Dr. Danielle Glassmeyer, who teaches English 101, argues that students of the course learn more than just the basics of grammar and prose.

04/11/2013 3:37 PM

At Bradley, Freshman Composition is more than a course in the basic skills of a competent writer. According to Dr. Danielle Glassmeyer, English 101 teaches the basics of grammar and prose, and provides students with the means to organize, articulate and argue their ideas coherently. She argues, however, that the course goes further: English 101 teaches students how to think.

By Dr. Danielle Glassmeyer, assistant professor of English

“English Composition.” When I tell people — students, graduates, my daughter’s teachers, my doctor, new acquaintances at conferences — that that’s one of the courses I teach, the reactions I get are nearly all the same. They apologize for their comma splices and express their relief at “getting that over with.” To which I say, “Ouch.”

Truth is, I love teaching Composition and I would be willing to swear on a stack of Dictionaries that Composition, known here as English 101, is a transformative course that is crucial for college success.

Students in a college composition course learn skills and methods; certainly, they learn grammar and proofreading and “how-to-make-your-word-processing-program-do-MLA-formatting.” But what students really learn (and how I propose the course should be renamed) is “How To Think 101.”

A huge part of learning “How To Think” is learning that thoughts don’t spring out of human heads fully formed. Instead, they are shaped and refined and polished through a process of vision, revision, and re-revision—and then come peer review, editing and proofreading! I strive to teach students how these processes of writing contribute to shaping and communicating their thoughts. A written document keeps track of thoughts as we develop them from opinions into positions.

Opinions are a dime a dozen. We all have them. A position is a rare and valuable object, carefully developed, scrupulously supported with evidence, and articulated through well-chosen words and phrases. An opinion is transformed into a position through the process that develops a written draft into a reader-ready document.

Students who take my sections of 101 get terrific support for that transformation in the English computer “lab” classroom. In that classroom, we’ve got a really neat software program called SmartSync that allows students to interact in a real-time workshop mode with each other’s writing. The English Department is a faculty committed to writing professionally about (to borrow a phrase from Matthew Arnold) “the best that has been thought and said.” In addition to dedicated classroom instruction, we maintain a commitment to individual conferencing with students and we support a terrific Writing Center. We’ve got all the pieces in place to foster student growth—in thinking and in writing!  

A true confession: I didn’t always feel this way about English Composition. Back in the day, I held the “get that over with” opinion that I mentioned in my opening paragraph. I was an AP “whiz kid” and eagerly tested out of English Comp 1 and 2. I was thrilled at the time. But, it turns out my AP scores showed I knew how to write a really good high school paper.

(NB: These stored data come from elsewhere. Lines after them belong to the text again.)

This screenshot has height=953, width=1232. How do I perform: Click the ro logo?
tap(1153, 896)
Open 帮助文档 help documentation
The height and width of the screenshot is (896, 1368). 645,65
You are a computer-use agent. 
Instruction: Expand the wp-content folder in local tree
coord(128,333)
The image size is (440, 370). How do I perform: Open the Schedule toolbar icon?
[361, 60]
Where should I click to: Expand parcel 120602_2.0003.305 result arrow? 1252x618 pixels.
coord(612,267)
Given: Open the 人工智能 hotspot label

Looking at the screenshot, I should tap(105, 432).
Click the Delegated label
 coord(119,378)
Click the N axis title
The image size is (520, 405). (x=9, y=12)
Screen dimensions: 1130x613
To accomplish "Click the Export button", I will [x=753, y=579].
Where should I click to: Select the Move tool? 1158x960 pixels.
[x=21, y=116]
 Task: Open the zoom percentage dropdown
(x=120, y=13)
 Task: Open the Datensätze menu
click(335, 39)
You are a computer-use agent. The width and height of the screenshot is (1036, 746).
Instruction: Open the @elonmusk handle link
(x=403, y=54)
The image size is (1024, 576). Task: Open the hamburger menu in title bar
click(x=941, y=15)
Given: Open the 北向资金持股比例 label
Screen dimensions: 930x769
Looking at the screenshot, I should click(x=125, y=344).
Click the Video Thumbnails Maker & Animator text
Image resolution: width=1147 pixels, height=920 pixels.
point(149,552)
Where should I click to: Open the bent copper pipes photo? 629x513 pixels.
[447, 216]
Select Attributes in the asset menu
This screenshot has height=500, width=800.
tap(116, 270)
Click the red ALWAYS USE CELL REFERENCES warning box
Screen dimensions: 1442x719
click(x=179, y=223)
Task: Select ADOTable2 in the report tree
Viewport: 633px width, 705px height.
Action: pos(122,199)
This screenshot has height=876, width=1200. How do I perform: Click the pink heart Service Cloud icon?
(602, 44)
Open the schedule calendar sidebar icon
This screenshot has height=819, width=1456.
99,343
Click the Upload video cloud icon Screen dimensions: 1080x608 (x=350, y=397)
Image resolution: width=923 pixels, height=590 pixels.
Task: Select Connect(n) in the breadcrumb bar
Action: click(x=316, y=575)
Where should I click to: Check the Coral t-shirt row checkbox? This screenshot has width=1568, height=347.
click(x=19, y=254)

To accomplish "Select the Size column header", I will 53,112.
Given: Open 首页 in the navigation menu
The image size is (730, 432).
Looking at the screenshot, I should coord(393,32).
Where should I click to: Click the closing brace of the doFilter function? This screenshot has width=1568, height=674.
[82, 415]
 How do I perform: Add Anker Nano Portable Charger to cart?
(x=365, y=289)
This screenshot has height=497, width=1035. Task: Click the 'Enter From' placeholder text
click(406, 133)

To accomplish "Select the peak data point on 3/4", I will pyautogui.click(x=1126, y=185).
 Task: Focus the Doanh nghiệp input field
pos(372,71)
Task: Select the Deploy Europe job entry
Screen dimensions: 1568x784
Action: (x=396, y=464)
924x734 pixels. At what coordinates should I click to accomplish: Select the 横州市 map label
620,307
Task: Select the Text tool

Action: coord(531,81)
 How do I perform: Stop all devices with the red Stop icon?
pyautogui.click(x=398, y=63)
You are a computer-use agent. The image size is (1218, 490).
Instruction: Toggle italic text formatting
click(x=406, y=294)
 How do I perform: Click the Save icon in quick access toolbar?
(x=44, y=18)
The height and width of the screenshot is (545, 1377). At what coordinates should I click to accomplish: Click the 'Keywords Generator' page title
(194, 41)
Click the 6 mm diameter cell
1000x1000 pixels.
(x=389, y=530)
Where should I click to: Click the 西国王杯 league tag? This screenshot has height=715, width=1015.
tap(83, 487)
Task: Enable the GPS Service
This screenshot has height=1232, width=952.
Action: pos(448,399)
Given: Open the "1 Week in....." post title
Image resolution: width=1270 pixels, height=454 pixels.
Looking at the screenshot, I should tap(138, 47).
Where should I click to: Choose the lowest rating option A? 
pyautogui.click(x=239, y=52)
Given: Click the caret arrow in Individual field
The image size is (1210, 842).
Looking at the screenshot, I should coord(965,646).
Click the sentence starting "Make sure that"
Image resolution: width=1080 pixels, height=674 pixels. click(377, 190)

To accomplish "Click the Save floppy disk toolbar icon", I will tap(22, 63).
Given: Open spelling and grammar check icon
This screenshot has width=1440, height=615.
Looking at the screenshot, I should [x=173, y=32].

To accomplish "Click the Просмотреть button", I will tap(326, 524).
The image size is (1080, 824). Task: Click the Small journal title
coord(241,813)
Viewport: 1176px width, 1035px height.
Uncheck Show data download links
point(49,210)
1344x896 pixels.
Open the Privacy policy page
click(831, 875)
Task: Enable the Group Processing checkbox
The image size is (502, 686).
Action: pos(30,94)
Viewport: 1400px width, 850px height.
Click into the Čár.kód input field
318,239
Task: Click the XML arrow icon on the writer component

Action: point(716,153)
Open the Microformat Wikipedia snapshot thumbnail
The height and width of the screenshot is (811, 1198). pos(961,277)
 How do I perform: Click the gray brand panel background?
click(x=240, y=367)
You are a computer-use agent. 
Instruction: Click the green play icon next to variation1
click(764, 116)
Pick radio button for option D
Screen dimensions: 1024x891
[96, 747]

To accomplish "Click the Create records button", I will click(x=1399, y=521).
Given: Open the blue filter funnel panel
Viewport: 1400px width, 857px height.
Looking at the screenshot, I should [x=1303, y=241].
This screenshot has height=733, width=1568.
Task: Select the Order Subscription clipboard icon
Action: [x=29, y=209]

College papers were a different critter altogether. Why? Because college papers equal complex thinking. AP English taught me how to do well on the AP test. And it turns out that AP tests aren’t as complex as college courses. And so, while I got B’s and C’s on college papers and courses, my friends who hadn’t “gotten Comp over with” until College were getting A’s. It took me almost 3 years to catch up.

It’s not the grade difference that makes me sad when I look back. It’s all the thinking that I missed out on.